- Istruzioni e requisiti: Ripeti tutte le righe dei dati che seguono, identiche all'originale e senza alcuna modifica.

- Materiale da elaborare:
-- -- --

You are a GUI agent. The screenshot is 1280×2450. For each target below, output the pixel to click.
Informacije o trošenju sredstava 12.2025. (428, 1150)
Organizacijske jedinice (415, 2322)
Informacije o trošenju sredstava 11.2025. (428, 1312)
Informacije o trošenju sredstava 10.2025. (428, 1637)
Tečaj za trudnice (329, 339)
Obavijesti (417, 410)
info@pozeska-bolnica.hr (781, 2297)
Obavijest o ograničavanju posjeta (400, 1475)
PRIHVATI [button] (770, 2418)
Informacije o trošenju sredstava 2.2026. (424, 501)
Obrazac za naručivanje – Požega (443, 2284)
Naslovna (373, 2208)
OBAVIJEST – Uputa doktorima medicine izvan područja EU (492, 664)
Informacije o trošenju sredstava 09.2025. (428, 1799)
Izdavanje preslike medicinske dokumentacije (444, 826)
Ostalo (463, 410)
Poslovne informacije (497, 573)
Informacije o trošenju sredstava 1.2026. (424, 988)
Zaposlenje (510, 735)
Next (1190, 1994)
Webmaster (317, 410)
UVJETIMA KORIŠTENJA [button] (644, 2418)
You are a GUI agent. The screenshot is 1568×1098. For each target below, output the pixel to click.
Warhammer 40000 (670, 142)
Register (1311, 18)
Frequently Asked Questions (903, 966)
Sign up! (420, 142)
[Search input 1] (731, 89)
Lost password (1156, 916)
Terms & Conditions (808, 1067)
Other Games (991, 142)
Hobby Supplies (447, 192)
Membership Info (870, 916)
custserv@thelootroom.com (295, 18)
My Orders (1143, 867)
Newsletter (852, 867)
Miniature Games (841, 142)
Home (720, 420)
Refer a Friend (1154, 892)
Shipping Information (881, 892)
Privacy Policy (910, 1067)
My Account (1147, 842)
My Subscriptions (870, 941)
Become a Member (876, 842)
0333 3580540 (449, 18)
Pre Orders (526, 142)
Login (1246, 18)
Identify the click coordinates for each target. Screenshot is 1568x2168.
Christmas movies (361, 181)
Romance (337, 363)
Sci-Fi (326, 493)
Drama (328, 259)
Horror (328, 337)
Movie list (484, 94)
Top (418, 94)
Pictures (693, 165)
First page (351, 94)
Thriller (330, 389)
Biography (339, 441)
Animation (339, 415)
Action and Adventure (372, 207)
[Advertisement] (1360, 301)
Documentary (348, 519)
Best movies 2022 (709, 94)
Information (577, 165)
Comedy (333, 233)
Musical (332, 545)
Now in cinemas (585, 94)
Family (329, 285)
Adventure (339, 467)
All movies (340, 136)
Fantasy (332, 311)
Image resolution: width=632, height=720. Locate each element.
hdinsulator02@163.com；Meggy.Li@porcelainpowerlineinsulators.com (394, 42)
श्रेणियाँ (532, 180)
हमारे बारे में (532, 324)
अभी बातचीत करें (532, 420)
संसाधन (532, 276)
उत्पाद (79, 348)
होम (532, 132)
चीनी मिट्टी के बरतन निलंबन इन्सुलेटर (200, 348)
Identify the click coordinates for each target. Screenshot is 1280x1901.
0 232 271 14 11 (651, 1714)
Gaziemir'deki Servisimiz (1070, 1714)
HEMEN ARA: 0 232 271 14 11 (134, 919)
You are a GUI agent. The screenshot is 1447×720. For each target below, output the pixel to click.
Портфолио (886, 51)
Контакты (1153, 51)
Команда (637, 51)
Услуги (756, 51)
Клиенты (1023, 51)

-- -- --

- Risposta alla consegna:
You are a GUI agent. The screenshot is 1280×2450. For each target below, output the pixel to click.
Informacije o trošenju sredstava 12.2025. (428, 1150)
Organizacijske jedinice (415, 2322)
Informacije o trošenju sredstava 11.2025. (428, 1312)
Informacije o trošenju sredstava 10.2025. (428, 1637)
Tečaj za trudnice (329, 339)
Obavijesti (417, 410)
info@pozeska-bolnica.hr (781, 2297)
Obavijest o ograničavanju posjeta (400, 1475)
PRIHVATI [button] (770, 2418)
Informacije o trošenju sredstava 2.2026. (424, 501)
Obrazac za naručivanje – Požega (443, 2284)
Naslovna (373, 2208)
OBAVIJEST – Uputa doktorima medicine izvan područja EU (492, 664)
Informacije o trošenju sredstava 09.2025. (428, 1799)
Izdavanje preslike medicinske dokumentacije (444, 826)
Ostalo (463, 410)
Poslovne informacije (497, 573)
Informacije o trošenju sredstava 1.2026. (424, 988)
Zaposlenje (510, 735)
Next (1190, 1994)
Webmaster (317, 410)
UVJETIMA KORIŠTENJA [button] (644, 2418)
You are a GUI agent. The screenshot is 1568×1098. For each target below, output the pixel to click.
Warhammer 40000 (670, 142)
Register (1311, 18)
Frequently Asked Questions (903, 966)
Sign up! (420, 142)
[Search input 1] (731, 89)
Lost password (1156, 916)
Terms & Conditions (808, 1067)
Other Games (991, 142)
Hobby Supplies (447, 192)
Membership Info (870, 916)
custserv@thelootroom.com (295, 18)
My Orders (1143, 867)
Newsletter (852, 867)
Miniature Games (841, 142)
Home (720, 420)
Refer a Friend (1154, 892)
Shipping Information (881, 892)
Privacy Policy (910, 1067)
My Account (1147, 842)
My Subscriptions (870, 941)
Become a Member (876, 842)
0333 3580540 (449, 18)
Pre Orders (526, 142)
Login (1246, 18)
Identify the click coordinates for each target. Screenshot is 1568x2168.
Christmas movies (361, 181)
Romance (337, 363)
Sci-Fi (326, 493)
Drama (328, 259)
Horror (328, 337)
Movie list (484, 94)
Top (418, 94)
Pictures (693, 165)
First page (351, 94)
Thriller (330, 389)
Biography (339, 441)
Animation (339, 415)
Action and Adventure (372, 207)
[Advertisement] (1360, 301)
Documentary (348, 519)
Best movies 2022 (709, 94)
Information (577, 165)
Comedy (333, 233)
Musical (332, 545)
Now in cinemas (585, 94)
Family (329, 285)
Adventure (339, 467)
All movies (340, 136)
Fantasy (332, 311)
Image resolution: width=632, height=720. Locate each element.
hdinsulator02@163.com；Meggy.Li@porcelainpowerlineinsulators.com (394, 42)
श्रेणियाँ (532, 180)
हमारे बारे में (532, 324)
अभी बातचीत करें (532, 420)
संसाधन (532, 276)
उत्पाद (79, 348)
होम (532, 132)
चीनी मिट्टी के बरतन निलंबन इन्सुलेटर (200, 348)
Identify the click coordinates for each target. Screenshot is 1280x1901.
0 232 271 14 11 (651, 1714)
Gaziemir'deki Servisimiz (1070, 1714)
HEMEN ARA: 0 232 271 14 11 (134, 919)
You are a GUI agent. The screenshot is 1447×720. For each target below, output the pixel to click.
Портфолио (886, 51)
Контакты (1153, 51)
Команда (637, 51)
Услуги (756, 51)
Клиенты (1023, 51)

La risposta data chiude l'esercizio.